Algo parecido sucede en la fábrica de muñecas y artículos de puericultura Miniland, situada en Onil. Su CEO, Rafael Rivas, destaca que "hemos trabajado a seis meses vista, pagando por adelantado y acumulando un stock más grande que en años anteriores, pero eso sólo lo pueden hacer las empresas con suficiente músculo financiero". También, añade, han tenido que cambiar de proveedores, en este caso de componentes textiles, "que antes llegaban de Asia y ahora lo hacen desde Turquía".

Tecnología: cuánto me puedes enviar


Los productos tecnológicos de más éxito comercial sufren la crisis internacional de la cadena de suministro de productos y de la falta de chips. El teléfono móvil es el principal objeto de deseo tecnológico que se encuentra en el centro del círculo vicioso de alta demanda y escasa oferta que se ha acelerado desde hace un par de meses.

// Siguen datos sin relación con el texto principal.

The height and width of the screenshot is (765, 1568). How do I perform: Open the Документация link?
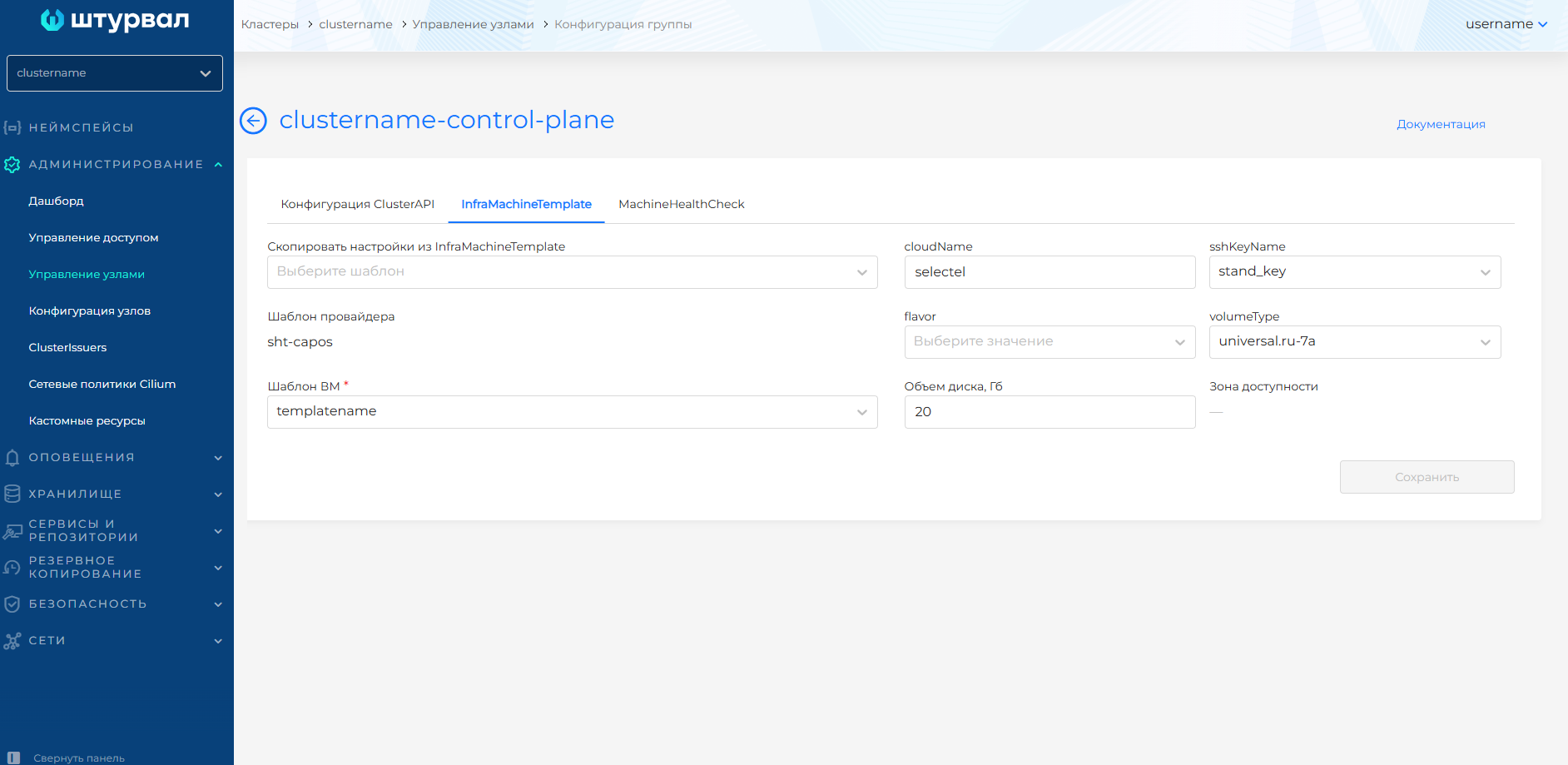click(1441, 124)
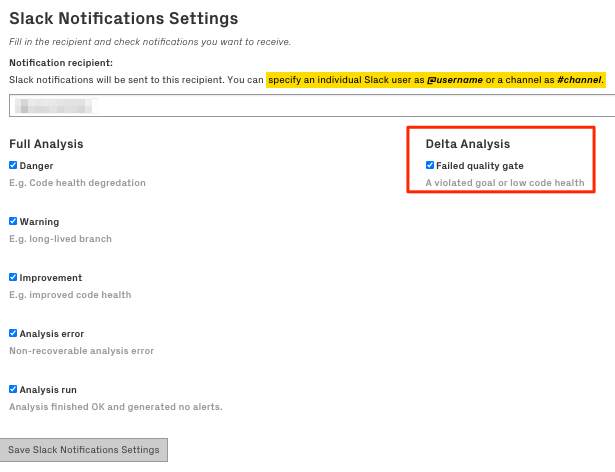Click the highlighted @username text
The image size is (615, 472).
(x=455, y=79)
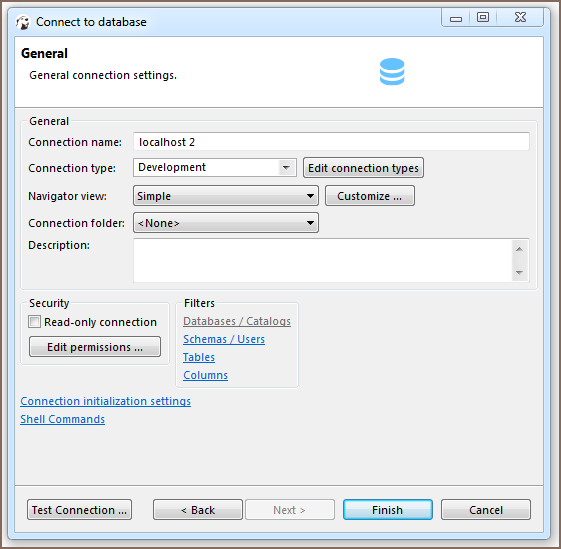This screenshot has height=549, width=561.
Task: Maximize the Connect to database dialog
Action: coord(483,17)
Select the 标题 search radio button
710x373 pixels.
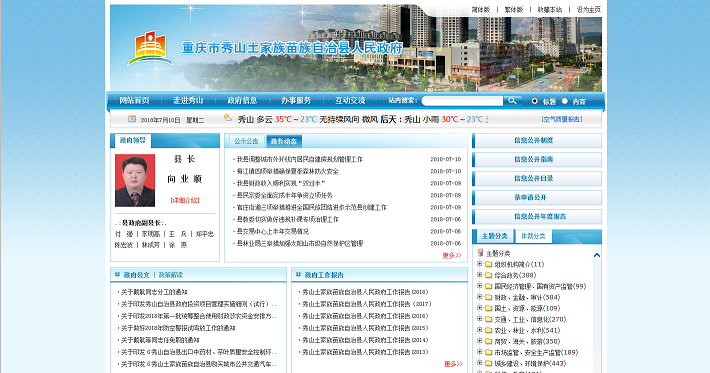coord(535,101)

Julian Balerdi, responsable de comercio electrónico de Dominion Global, matriz de The Phone House, define la situación como un cambio radical en las relaciones entre distribución y fabricantes que ejemplifica claramente los efectos de una crisis de calado internacional. "Desde hace dos o tres meses en vez de poder decir mándame 5.000 unidades de tal o cual producto, la conversación ha cambiado y se ha dado la vuelta. La pregunta es cuánto me puedes enviar o cuánto te queda de tal producto. Sí hemos notado que la demanda actual es muy superior a la oferta", explica.

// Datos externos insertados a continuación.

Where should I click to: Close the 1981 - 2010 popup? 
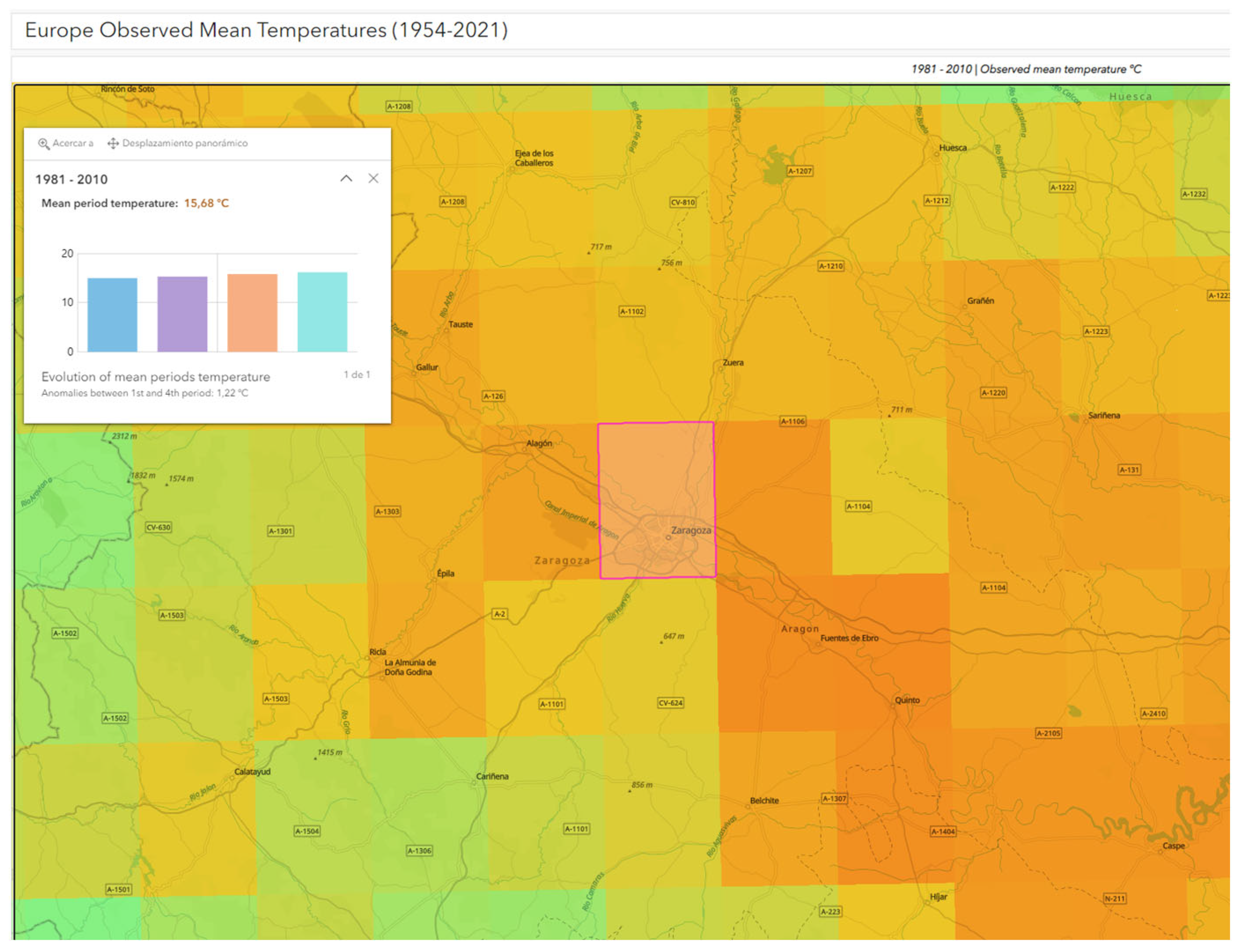click(373, 179)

Desde la perspectiva de The Phone House, la situación es generalizada aunque con efectos más acusados en los productos de más demanda. Uno de los casos más llamativos es el del iPhone 13 para el que el desajuste entre oferta y demanda es más evidente y las listas de espera proliferan. La misma Apple ya reconoció que la falta de suministro de móviles le supuso dejar de ingresar unos 6.000 millones de dólares en el tercer trimestre de este año.

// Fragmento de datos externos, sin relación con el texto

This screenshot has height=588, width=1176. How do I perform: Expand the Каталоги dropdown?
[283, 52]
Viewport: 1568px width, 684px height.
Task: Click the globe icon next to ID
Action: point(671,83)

La salida a esta situación de dependencia de determinados productos y proveedores la están esquivando las firmas mediante la diversificación de la oferta en la web y en los servicios ofrecidos. Así, Balerdi reconoce que en el caso de The Phone House y sus más de 450 tiendas, pretenden ser "menos phone y más house", con más servicios para el hogar como seguros, suministros o otros tipos de productos vendidos por terceros (por lo que se han aliado con Mirakl para el desarrollo de su comercio electrónico).

Por su parte, la estrategia seguida por Mediamarkt para compensar riesgos ha sido adelantar las compras. Si antes se compraba con entre ocho o 10 semanas de anticipación ahora esa anticipación ha pasado a ser de entre 20 y 25 semanas.